ENGLEWOOD, Colo. — For 158 days, Brenda Bailey watched as her husband fought an internal battle.
"There was quite a few days I didn’t think he would be here," Bailey said.
Nate McWilliams doesn’t remember any of it. His only reminders are pictures Bailey took.
"I'm glad to be alive," McWilliams said.
McWilliams was admitted into the hospital with COVID on June 27. The couple put off getting vaccinated and decided only a week earlier they wanted to get the shot.
"It was a procrastination," Bailey said.
Now, they wish they hadn’t waited so long.
"This is for real. You got to take this seriously and get your vaccination because if not, you don’t want to be where I was at," McWiliams said.
Where McWilliams found himself was in the ICU days after getting to the hospital. His wife of 24 years thought the worst.
"I’m never going to see him again," Bailey said she thought during his hospitalization.
Weeks later, McWilliams was placed on an ECMO machine.
"I said, 'What if we don’t do it?' They said, 'He might have 24 hours,'" Bailey said the medical team told her.
He would spend the next 91 days on the machine, which acts as an artificial lung.
"I will confess, I was disheartened by day 30. His lungs were not getting better," said Dr. Luciano Lemos-Filho, McWilliams' primary doctor.
Lemos-Filho is the ECMO director at Swedish Medical Center. He said COVID-19 patients usually are on the ECMO machine for 14 day, not for 91 day like McWilliams' case. Lemos-Filho said it's a 50/50 chance a patient lives once placed on ECMO.

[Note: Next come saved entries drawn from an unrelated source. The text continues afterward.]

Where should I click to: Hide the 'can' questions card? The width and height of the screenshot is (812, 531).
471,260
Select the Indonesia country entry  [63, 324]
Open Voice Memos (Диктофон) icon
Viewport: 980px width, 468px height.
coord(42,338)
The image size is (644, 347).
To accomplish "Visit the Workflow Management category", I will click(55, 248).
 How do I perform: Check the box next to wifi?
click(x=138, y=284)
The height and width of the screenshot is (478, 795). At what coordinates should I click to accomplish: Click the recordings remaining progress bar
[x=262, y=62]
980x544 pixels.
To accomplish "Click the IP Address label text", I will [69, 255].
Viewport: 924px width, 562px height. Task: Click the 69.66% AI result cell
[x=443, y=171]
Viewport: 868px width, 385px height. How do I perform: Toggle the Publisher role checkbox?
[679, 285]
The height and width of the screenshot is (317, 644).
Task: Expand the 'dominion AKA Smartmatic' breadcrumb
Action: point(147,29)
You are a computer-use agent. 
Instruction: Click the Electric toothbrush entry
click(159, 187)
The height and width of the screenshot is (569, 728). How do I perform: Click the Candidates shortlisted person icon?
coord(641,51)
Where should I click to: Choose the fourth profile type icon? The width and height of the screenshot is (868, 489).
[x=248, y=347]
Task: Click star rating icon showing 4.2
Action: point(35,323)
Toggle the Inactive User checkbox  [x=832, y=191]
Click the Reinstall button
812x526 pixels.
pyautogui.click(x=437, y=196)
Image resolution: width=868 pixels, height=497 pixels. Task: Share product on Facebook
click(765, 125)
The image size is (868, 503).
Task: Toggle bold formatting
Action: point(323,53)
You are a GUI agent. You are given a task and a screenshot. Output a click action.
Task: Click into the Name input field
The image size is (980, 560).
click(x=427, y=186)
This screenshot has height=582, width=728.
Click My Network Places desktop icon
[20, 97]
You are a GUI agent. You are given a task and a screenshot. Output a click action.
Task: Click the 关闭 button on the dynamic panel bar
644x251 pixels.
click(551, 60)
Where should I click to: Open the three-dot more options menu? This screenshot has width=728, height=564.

A team of about ten people cared for the father of three every day, ncluding one of his nurses, Madison Babb.
"He had so many bumps in the road, and there were times where we just had to maintain every single day," Babb said.
By mid-October, McWilliams turned a corner and began regaining the strength he lost.
"I couldn’t stand up," McWilliams said.
But now, a couple of weeks after his 55th birthday, McWilliams can go home.
"When I get home, I’m going to be so happy. I get to see the dogs. I miss them," he said.
First, his medical team gave him a proper send off — lining the halls and cheering as he was rolled out. Before arriving to the exit, McWilliams stood out of his wheelchair. Many of his healthcare providers were seeing him stand for the first time.
"To see him walking and be able to go home is very emotional because we fought so hard to get them to that point. I’m really happy," Babb said.
Nearly a half-year lost, yet it's a new appreciation for life gained.
"You never know," McWilliams said. "You could lose it just like that."